Second generation K-pop renaissance: what you need to know about Brave Girls, After School and other bands making a return
- The second generation of K-pop stars are enjoying a revival, performing and seeing their songs re-enter the charts. Cover versions by newer acts are helping
- Many see the 2000s and 2010s as a golden age of K-pop, and groups from that time are seeing a resurgence
Nostalgia for the music of a decade ago is dominating South Korea in 2021, with artist reunions and remakes of older hits.
Popular YouTube channel MMTG, fronted by television personality JaeJae (Lee Eun-jae), hosted a “K-pop renaissance” concert that featured special performances by members of disbanded girl groups After School and Nine Muses.
The concert also featured 2PM, welcoming back the boy band to the scene ahead of the release of their Must album on June 28. It’ll be their first album since 2016’s Gentleman’s Game, and arrives after a lengthy hiatus while members fulfilled South Korea’s mandatory military service. All three acts were formed in 2009 or 2010.
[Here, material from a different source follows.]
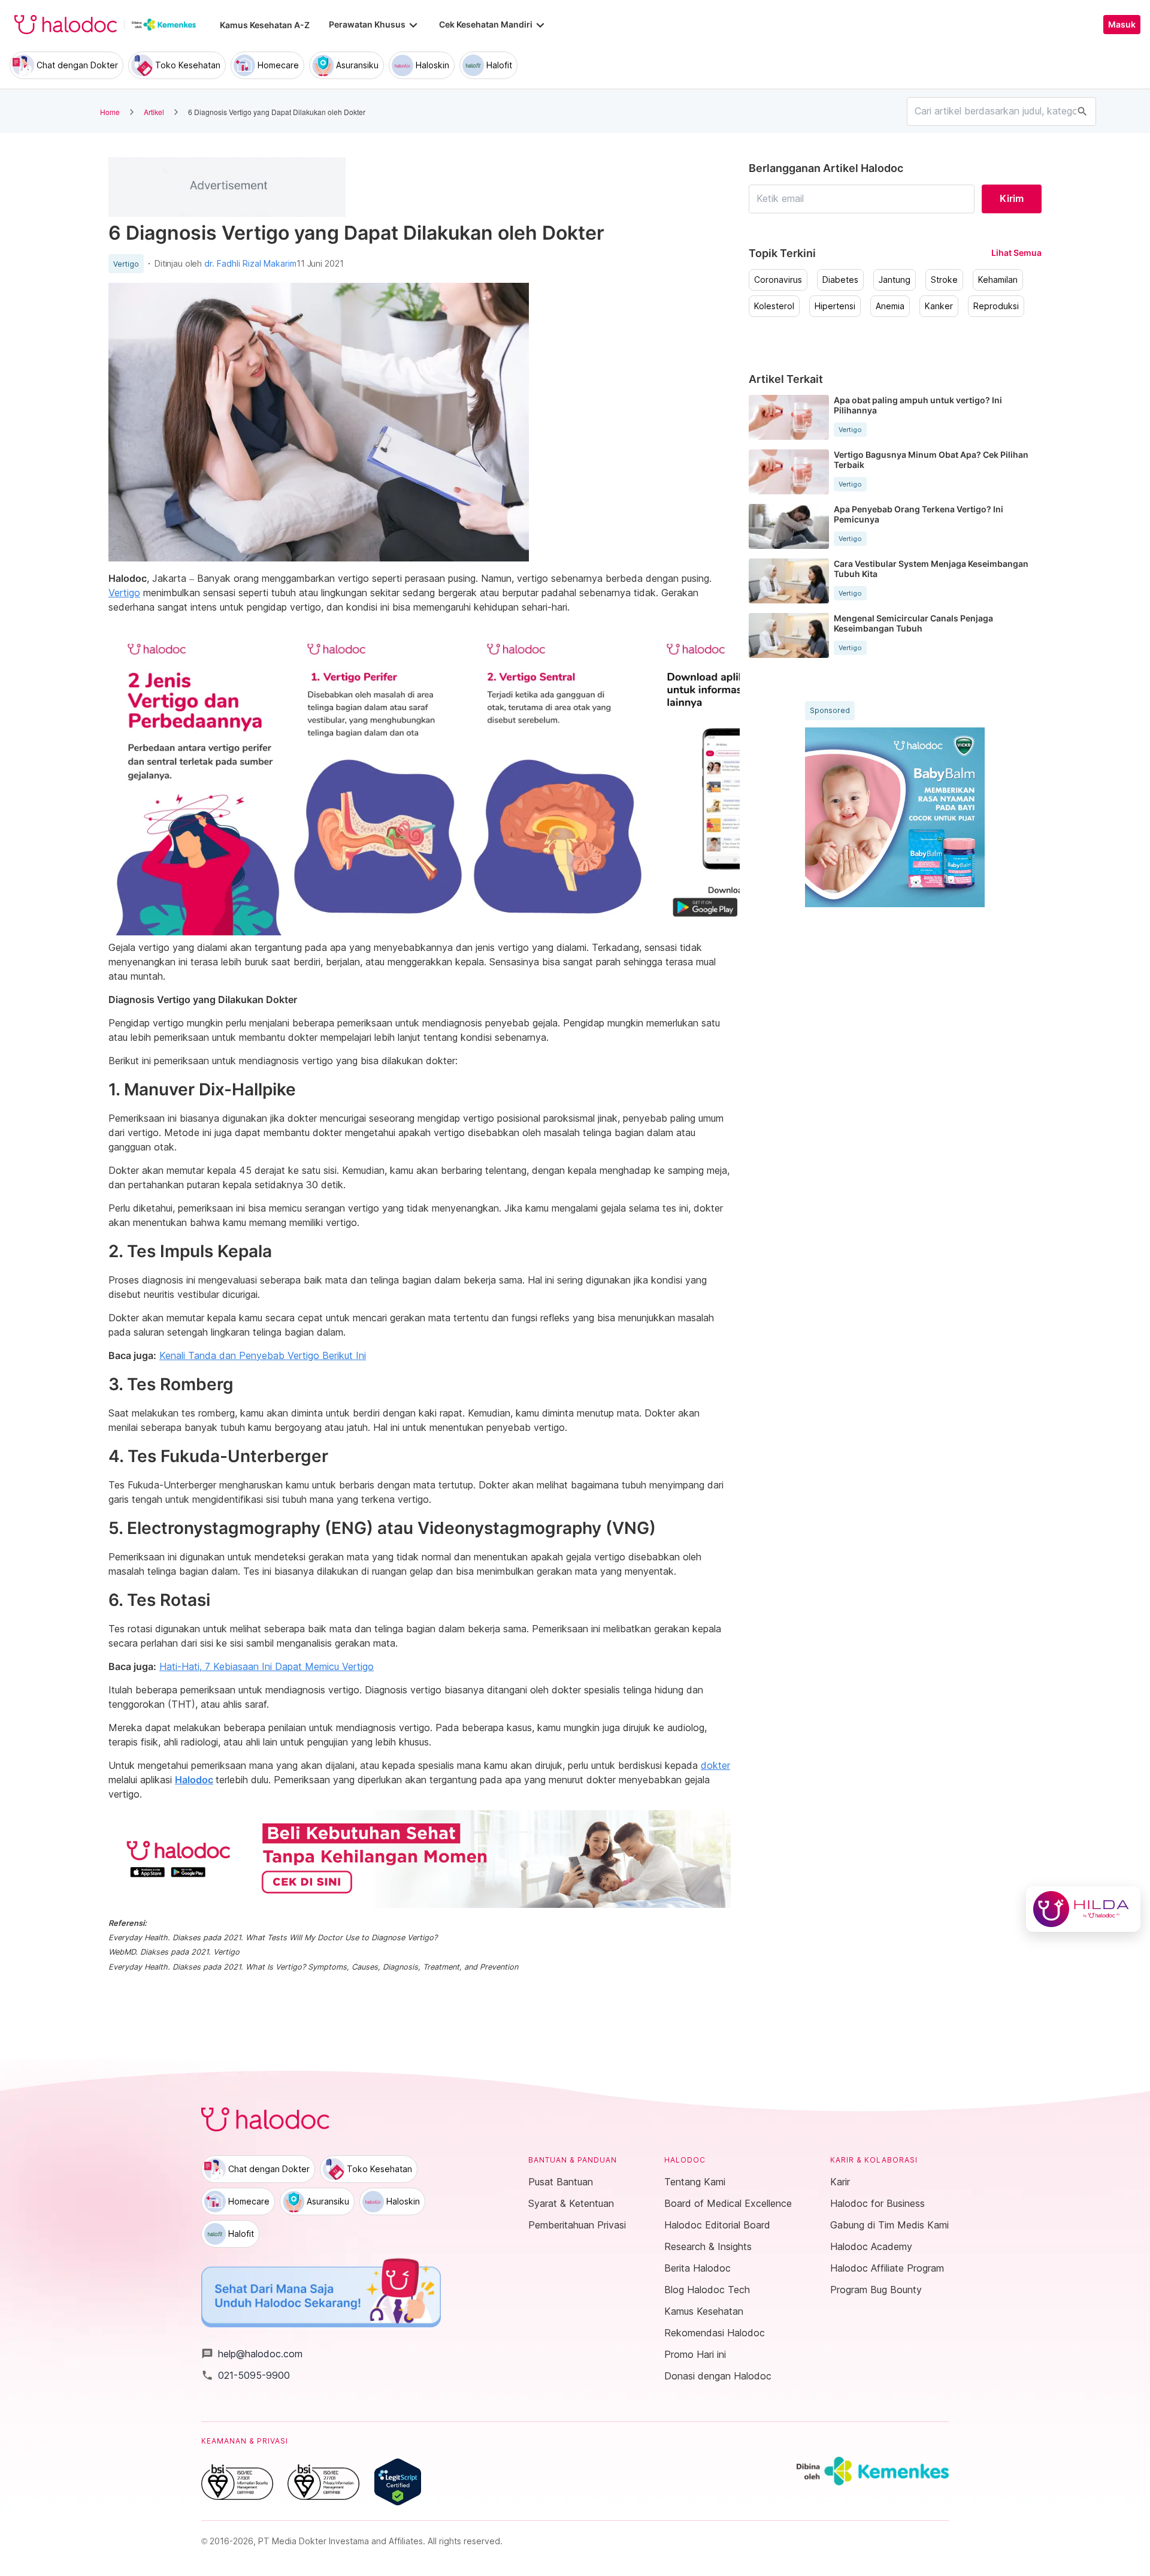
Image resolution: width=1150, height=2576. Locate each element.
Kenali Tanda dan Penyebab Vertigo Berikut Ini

The surge of nostalgia coincides with artists remaking older songs, and several popular television shows in South Korea over the past few years that aim to shed light on hidden talent and underrated songs that never saw the love they deserve.
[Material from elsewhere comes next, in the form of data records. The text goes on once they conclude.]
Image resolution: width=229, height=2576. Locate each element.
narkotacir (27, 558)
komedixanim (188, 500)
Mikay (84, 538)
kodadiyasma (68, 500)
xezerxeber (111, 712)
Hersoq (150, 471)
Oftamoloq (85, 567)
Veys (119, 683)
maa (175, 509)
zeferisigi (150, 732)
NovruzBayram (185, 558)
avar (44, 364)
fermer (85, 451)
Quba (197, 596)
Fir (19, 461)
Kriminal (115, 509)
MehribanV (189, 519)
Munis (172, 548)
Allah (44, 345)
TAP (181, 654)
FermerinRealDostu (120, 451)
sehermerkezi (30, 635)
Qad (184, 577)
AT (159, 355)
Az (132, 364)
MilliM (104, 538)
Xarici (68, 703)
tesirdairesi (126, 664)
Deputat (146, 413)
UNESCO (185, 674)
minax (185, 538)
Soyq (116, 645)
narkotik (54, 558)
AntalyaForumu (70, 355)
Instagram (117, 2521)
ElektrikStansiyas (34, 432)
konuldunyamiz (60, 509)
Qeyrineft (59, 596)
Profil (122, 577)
Between the late 2000s and the early 2010s, South Korean artists, especially idol groups, were immensely popular both locally and abroad, with the rise of YouTube helping to lift the industry to higher heights.
While K-pop’s popularity has continued, that era is seen by many as a golden age musically that heavily influenced the state of things today, and every few years there’s a heavy nostalgic push in the industry as acts make long-awaited reunions or share new performances.
In related news, Girls Generation’s Tiffany Young and Sunmi, formerly of Wonder Girls, will appear as girl group mentors on Mnet’s upcoming talent search show Girls Planet 999, set to premiere in August.